(To do) The data below should be repeated exactly and in full.

Start of Input material

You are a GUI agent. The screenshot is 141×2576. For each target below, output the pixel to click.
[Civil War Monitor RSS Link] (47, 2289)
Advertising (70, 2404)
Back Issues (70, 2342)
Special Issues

End of Input material

(Answer)
You are a GUI agent. The screenshot is 141×2576. For each target below, output the pixel to click.
[Civil War Monitor RSS Link] (47, 2289)
Advertising (70, 2404)
Back Issues (70, 2342)
Special Issues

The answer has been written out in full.